Failed to update App Service plan DefaultServerFarm: {"Code":"Conflict","Message":"Cannot modify this web hosting plan because another operation is in progress. Conflicting operation details: Id: XXXX-XXXX-XXXX-XXXX-XXXX, OperationName: UpdateServerFarm, CreatedTime: 10/7/2016 7:29:17 PM, WebSystemName: websites, SubscriptionName: XXXX-XXXX-XXXX-XXXX-XXXX, WebspaceName: westuswebspace, SiteName: , SlotName: , ServerFarmName: DefaultServerFarm","Target":null,"Details":[{"Message":"Cannot modify this web hosting plan because another operation is in progress. Conflicting operation details: Id: XXXX-XXXX-XXXX-XXXX-XXXX, OperationName: UpdateServerFarm, CreatedTime: 10/7/2016 7:29:17 PM, WebSystemName: websites, SubscriptionName: XXXX-XXXX-XXXX-XXXX-XXXX, WebspaceName: westuswebspace, SiteName: , SlotName: , ServerFarmName: DefaultServerFarm"},{"Code":"Conflict"},{"ErrorEntity":{"Code":"Conflict","Message":"Cannot modify this web hosting plan because another operation is in progress. Conflicting operation details: Id: XXXX-XXXX-XXXX-XXXX-XXXX, OperationName: UpdateServerFarm, CreatedTime: 10/7/2016 7:29:17 PM, WebSystemName: websites, SubscriptionName: XXXX-XXXX-XXXX-XXXX-XXXX, WebspaceName: westuswebspace, SiteName: , SlotName: , ServerFarmName: DefaultServerFarm","ExtendedCode":"11008","MessageTemplate":"Cannot modify this web hosting plan because another operation is in progress. Conflicting operation details: {0}","Parameters":["Id: XXXX-XXXX-XXXX-XXXX-XXXX, OperationName: UpdateServerFarm, CreatedTime: 10/7/2016 7:29:17 PM, WebSystemName: websites, SubscriptionName: XXXX-XXXX-XXXX-XXXX-XXXX, WebspaceName: westuswebspace, SiteName: , SlotName: , ServerFarmName: DefaultServerFarm"],"InnerErrors":null}}],"Innererror":null}

Since those errors are happening, support suggests waiting an hour and then trying a third time.

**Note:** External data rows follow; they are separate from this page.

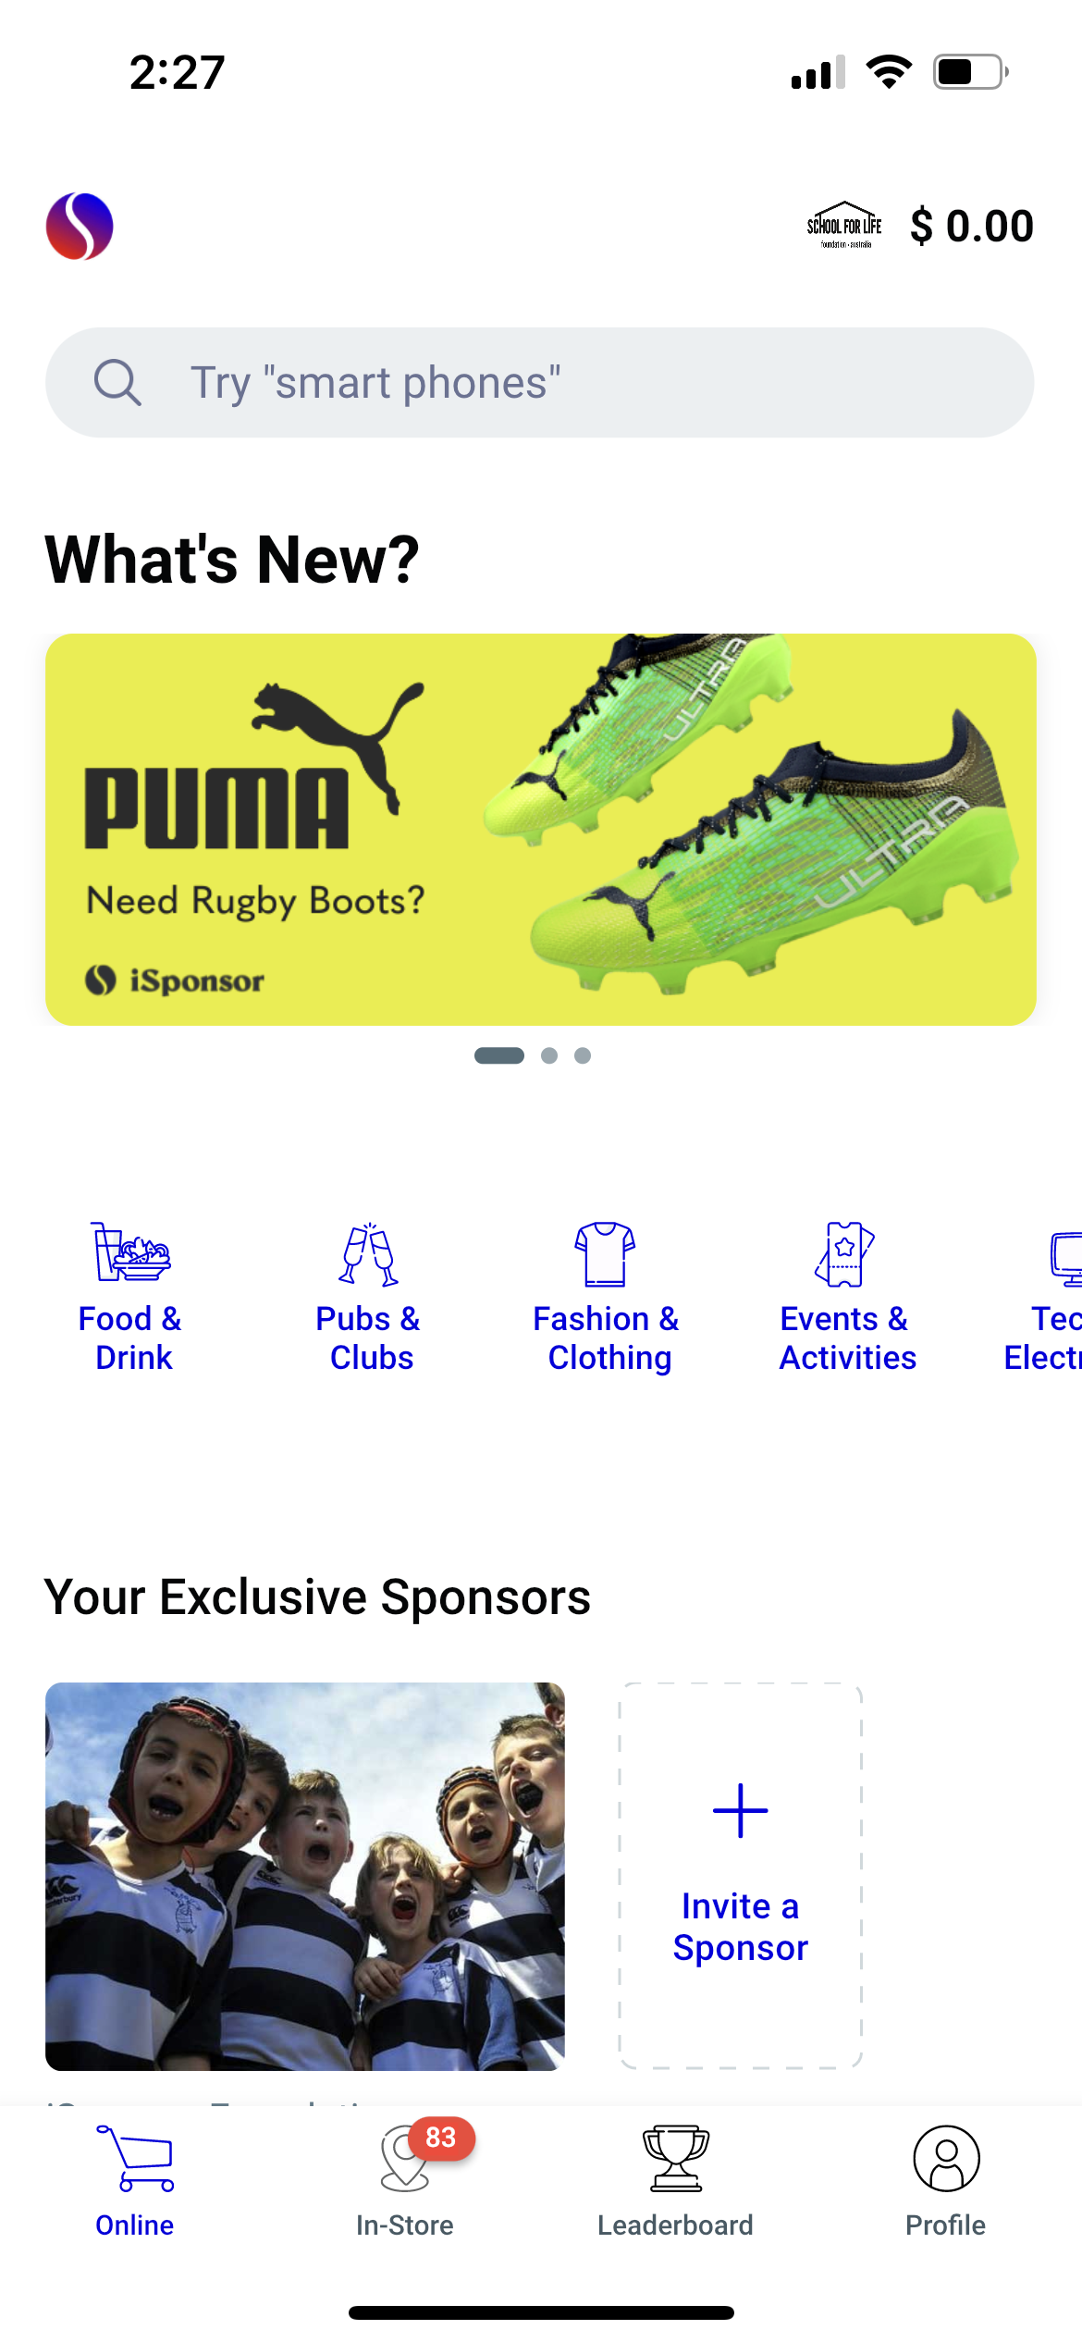Open the Tech & Electronics monitor icon

[x=1066, y=1258]
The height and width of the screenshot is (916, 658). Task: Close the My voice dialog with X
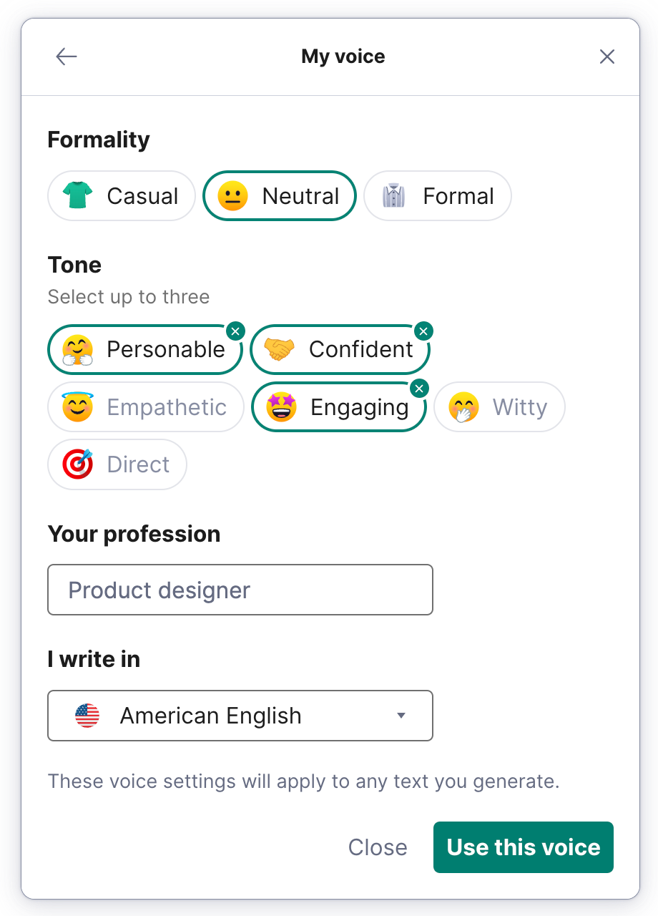[607, 57]
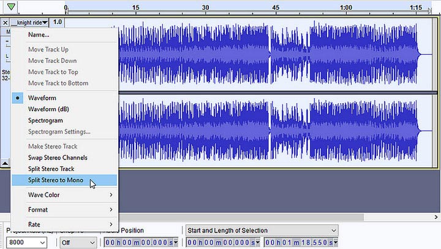Open Start and Length of Selection dropdown

coord(262,231)
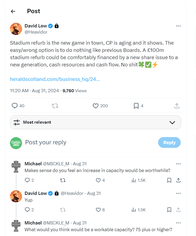Open more options on the Yup reply
This screenshot has width=196, height=236.
[178, 193]
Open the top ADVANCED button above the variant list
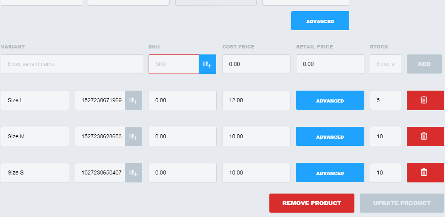The height and width of the screenshot is (217, 445). [x=320, y=21]
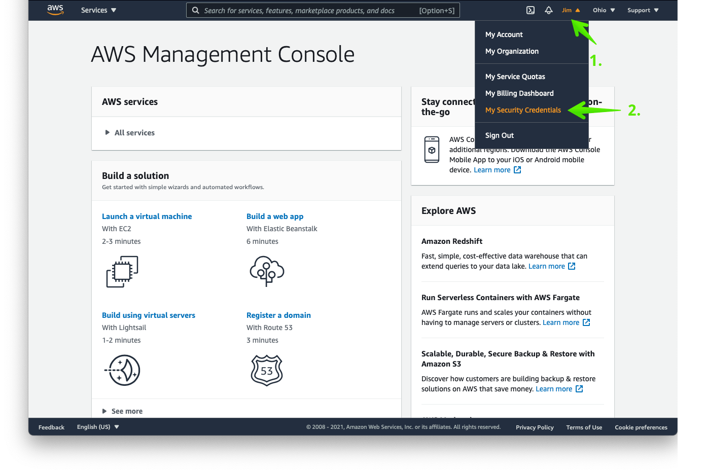Open the Privacy Policy link
The width and height of the screenshot is (706, 473).
[x=535, y=427]
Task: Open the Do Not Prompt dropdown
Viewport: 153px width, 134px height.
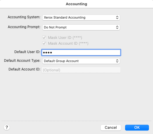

After having waited for an hour, support confirms that we succeeded in scaling up to more RAM. Unfortunately, this did not resolve the problem. Despite having a lot of RAM, we still have the original problems on all eight sites.

4:09 PM PST - 07 Oct 2016

I tweet to @davidebbo to ask if he know what's happening. He commits to investigate.

4:55 PM PST - 7 Oct 2016

The original problems remain unresolved. Professional support tells me that there is nothing more they can do for now.

5:00 PM PST - 07 Oct 2016

@davidebbo replies to me that it's fixed it and indeed it is.

My Concerns

  • Will MSFT billing compensate me for the 24-hours of downtime and personal troubleshooting work? Will I need to ask for this compensation or will it be forthcoming?
  • Will MSFT billing charge me for the two professional support tickets that are related to this problem?
  • Will MSFT billing charge me for scaling up the site to "fix the RAM problem"? Will I need to ask them not to charge me or will someone handle this for me?
  • Will MSFT fix the Azure Status page, so that it shows problems when problems exist?